Work to complete:
What lines in this listing contain the string "tray"? Report each one by copying it.

Dataset extract:
-------------------------

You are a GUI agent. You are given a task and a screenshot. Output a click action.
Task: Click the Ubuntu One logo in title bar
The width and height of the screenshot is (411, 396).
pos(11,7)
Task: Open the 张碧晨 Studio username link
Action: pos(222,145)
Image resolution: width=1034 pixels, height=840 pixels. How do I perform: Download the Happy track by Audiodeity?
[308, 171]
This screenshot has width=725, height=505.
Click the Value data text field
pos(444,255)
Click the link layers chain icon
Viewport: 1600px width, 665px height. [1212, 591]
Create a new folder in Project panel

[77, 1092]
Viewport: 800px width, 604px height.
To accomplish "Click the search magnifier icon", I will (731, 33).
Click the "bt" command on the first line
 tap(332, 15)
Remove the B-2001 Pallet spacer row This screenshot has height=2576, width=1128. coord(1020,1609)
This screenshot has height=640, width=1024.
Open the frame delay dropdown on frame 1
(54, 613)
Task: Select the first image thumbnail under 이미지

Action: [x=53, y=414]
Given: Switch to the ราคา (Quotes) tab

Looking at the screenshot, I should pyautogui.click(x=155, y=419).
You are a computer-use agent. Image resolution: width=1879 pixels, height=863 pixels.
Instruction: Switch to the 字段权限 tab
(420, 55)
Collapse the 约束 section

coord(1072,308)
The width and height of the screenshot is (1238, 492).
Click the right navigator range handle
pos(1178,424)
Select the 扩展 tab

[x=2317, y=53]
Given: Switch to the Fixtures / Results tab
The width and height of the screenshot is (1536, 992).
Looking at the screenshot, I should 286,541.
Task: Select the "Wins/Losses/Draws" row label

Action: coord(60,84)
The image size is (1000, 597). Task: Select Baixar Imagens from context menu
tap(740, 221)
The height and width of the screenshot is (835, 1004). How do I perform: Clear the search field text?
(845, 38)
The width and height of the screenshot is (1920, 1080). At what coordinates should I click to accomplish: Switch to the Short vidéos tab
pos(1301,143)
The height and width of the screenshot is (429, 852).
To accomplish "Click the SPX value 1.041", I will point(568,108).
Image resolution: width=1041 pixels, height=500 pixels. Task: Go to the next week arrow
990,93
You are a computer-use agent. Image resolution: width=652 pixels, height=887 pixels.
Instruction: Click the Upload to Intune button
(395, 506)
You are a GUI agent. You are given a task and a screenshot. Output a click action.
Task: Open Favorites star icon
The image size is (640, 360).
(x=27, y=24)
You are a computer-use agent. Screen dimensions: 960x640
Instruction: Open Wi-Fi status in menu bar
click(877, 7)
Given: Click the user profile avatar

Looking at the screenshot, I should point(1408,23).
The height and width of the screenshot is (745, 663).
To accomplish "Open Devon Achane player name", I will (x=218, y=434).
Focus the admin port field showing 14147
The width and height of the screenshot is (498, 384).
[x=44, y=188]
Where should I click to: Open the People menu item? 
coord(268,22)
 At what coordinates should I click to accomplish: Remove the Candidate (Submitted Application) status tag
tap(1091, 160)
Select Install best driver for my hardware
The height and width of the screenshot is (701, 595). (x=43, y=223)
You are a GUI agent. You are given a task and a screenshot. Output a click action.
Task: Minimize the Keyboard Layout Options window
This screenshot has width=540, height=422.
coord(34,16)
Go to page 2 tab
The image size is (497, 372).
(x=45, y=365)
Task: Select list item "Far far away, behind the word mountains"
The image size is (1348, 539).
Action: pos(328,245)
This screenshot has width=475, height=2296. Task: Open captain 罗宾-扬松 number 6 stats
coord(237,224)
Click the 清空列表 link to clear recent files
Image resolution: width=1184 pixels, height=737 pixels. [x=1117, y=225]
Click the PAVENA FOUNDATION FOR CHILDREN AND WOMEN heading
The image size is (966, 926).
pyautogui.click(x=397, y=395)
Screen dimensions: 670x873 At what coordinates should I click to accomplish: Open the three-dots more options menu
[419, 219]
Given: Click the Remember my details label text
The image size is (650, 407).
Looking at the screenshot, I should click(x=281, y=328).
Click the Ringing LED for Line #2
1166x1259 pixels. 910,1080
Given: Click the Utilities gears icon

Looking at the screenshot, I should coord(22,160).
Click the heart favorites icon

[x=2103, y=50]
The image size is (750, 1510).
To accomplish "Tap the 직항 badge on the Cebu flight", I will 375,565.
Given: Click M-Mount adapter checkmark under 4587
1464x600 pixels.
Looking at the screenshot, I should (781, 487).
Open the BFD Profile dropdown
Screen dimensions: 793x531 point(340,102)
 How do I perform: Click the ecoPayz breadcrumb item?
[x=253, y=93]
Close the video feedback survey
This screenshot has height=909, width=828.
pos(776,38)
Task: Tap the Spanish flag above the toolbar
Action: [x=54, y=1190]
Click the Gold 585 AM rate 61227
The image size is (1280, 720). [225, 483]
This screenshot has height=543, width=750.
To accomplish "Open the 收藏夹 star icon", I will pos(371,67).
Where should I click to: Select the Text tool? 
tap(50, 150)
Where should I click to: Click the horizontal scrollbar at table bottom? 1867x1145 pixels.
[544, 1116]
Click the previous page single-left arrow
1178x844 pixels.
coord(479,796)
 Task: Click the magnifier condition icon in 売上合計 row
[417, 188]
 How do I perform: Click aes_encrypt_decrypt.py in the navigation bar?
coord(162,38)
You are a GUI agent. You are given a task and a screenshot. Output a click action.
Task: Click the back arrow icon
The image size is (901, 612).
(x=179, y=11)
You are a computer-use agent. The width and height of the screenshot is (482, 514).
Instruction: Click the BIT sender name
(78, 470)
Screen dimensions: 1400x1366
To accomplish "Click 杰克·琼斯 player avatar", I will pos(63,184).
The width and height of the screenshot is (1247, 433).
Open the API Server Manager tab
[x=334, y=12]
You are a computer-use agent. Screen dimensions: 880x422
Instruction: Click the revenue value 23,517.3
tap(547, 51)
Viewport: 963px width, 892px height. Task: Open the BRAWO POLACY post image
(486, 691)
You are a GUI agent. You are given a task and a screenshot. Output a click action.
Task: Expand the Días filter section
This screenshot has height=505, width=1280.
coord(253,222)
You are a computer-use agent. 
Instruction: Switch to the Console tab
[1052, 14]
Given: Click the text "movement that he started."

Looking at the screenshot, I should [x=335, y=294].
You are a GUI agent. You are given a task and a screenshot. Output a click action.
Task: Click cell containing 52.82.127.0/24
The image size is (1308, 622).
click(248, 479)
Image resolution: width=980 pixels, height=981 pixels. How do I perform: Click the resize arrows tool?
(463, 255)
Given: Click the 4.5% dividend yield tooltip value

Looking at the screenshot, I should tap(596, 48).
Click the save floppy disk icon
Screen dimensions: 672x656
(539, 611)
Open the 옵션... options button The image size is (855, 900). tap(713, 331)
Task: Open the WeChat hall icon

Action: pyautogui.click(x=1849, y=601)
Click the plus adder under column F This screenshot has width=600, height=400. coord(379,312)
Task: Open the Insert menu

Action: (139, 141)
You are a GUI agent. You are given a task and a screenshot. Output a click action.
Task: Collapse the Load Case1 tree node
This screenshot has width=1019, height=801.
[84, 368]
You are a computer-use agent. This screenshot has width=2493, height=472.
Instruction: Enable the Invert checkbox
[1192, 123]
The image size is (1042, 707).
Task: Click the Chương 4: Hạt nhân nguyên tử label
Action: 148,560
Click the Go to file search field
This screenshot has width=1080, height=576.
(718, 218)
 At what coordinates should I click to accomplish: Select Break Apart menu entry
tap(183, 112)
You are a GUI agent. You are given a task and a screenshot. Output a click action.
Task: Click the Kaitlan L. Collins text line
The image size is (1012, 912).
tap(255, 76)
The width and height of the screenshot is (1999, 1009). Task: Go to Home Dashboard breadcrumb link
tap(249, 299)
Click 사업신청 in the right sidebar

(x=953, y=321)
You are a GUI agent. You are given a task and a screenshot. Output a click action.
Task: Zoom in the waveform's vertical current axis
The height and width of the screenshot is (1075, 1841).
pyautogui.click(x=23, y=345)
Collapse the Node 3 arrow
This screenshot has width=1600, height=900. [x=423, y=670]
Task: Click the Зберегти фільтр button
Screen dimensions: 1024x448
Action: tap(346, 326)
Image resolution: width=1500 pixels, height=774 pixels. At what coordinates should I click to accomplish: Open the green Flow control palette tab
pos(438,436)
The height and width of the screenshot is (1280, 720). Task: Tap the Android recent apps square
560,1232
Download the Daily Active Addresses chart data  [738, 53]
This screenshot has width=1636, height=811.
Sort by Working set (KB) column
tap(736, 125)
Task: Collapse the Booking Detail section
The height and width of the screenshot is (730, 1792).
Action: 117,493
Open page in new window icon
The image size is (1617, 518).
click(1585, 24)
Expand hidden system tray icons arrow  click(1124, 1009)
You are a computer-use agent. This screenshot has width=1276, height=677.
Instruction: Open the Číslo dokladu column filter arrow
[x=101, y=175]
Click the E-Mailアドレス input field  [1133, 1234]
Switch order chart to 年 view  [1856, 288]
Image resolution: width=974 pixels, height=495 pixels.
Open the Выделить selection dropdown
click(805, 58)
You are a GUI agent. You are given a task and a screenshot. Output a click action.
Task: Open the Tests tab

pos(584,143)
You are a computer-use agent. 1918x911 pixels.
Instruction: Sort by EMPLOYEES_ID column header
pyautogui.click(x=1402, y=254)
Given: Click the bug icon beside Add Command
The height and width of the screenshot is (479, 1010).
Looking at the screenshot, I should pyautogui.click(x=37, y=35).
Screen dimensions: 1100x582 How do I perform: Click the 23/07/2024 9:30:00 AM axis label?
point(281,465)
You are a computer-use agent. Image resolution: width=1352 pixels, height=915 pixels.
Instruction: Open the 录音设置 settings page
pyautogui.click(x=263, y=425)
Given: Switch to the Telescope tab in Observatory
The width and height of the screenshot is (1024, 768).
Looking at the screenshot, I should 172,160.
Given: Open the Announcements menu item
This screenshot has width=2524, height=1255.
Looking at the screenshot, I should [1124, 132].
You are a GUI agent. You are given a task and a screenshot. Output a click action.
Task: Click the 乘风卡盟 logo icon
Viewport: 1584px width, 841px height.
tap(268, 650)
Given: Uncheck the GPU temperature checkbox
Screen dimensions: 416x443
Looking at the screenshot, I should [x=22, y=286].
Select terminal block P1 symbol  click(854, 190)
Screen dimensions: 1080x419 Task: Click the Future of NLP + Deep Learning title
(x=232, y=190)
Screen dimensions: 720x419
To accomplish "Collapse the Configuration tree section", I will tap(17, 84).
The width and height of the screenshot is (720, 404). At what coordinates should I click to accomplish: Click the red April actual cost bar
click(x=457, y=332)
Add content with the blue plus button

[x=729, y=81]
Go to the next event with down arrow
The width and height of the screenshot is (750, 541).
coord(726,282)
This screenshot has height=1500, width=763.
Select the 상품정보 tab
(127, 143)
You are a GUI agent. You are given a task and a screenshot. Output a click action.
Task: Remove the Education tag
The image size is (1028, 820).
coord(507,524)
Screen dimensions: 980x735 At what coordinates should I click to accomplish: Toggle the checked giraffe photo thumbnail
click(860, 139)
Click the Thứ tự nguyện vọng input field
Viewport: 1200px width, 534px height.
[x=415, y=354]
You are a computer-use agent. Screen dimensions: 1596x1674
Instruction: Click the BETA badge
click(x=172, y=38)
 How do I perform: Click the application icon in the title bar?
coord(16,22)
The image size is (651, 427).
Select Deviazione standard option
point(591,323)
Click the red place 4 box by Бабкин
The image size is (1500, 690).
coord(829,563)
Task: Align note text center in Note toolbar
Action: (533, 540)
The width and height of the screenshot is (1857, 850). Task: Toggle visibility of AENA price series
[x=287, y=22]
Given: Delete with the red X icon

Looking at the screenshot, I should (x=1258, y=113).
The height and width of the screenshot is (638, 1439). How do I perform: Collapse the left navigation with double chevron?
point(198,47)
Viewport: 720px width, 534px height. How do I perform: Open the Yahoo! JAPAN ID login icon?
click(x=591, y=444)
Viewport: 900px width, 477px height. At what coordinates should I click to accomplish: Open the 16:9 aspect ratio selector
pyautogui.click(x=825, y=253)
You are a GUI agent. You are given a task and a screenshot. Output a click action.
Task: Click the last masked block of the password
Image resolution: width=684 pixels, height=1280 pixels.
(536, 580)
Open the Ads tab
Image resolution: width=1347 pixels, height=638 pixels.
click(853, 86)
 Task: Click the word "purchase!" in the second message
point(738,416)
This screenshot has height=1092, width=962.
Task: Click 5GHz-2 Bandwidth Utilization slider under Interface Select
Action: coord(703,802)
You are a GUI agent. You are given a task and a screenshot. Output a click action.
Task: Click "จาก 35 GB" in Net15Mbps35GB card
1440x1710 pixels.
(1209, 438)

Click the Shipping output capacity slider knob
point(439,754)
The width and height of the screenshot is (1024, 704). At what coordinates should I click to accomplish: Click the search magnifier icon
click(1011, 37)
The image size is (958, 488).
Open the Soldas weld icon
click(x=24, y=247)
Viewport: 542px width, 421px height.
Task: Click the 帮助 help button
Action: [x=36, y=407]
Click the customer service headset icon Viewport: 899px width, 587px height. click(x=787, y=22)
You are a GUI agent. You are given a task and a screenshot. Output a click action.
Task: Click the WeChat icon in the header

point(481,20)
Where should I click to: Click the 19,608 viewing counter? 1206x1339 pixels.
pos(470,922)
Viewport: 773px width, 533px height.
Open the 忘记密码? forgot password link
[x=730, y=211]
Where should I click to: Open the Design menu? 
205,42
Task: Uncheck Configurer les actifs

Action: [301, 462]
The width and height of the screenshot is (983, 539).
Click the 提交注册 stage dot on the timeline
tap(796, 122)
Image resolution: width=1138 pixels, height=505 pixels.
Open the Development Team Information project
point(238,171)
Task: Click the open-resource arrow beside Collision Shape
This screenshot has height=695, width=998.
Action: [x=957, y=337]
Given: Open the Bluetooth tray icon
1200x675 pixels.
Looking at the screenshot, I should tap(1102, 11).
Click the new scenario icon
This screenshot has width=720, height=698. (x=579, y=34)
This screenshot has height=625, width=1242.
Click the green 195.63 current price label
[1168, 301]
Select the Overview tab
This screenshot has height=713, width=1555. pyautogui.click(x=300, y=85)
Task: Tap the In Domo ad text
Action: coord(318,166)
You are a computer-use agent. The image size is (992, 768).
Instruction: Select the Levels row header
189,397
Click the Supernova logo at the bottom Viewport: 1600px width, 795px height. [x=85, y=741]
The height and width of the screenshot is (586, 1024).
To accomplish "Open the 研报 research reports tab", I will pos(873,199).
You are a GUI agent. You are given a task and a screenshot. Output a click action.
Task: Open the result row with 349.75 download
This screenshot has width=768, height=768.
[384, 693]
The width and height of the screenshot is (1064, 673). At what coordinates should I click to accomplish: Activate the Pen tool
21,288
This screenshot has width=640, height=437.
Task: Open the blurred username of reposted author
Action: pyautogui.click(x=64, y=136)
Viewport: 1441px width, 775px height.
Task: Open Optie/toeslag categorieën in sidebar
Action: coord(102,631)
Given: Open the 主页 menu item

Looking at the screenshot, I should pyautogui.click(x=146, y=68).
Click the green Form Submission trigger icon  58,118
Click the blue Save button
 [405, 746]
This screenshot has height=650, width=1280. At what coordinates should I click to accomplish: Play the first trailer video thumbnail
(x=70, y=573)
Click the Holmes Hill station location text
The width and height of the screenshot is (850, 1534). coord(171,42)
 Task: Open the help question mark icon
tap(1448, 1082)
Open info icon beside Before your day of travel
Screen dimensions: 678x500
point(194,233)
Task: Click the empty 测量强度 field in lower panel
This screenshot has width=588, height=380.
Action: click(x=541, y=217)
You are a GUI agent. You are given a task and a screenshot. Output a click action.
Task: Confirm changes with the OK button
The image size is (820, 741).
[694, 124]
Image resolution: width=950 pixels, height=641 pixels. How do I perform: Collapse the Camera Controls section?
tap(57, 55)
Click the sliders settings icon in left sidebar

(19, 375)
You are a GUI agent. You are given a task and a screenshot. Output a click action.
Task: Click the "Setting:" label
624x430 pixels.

-------------------------

Output below:
Expand hidden system tray icons arrow  click(1124, 1009)
Given: Open the Bluetooth tray icon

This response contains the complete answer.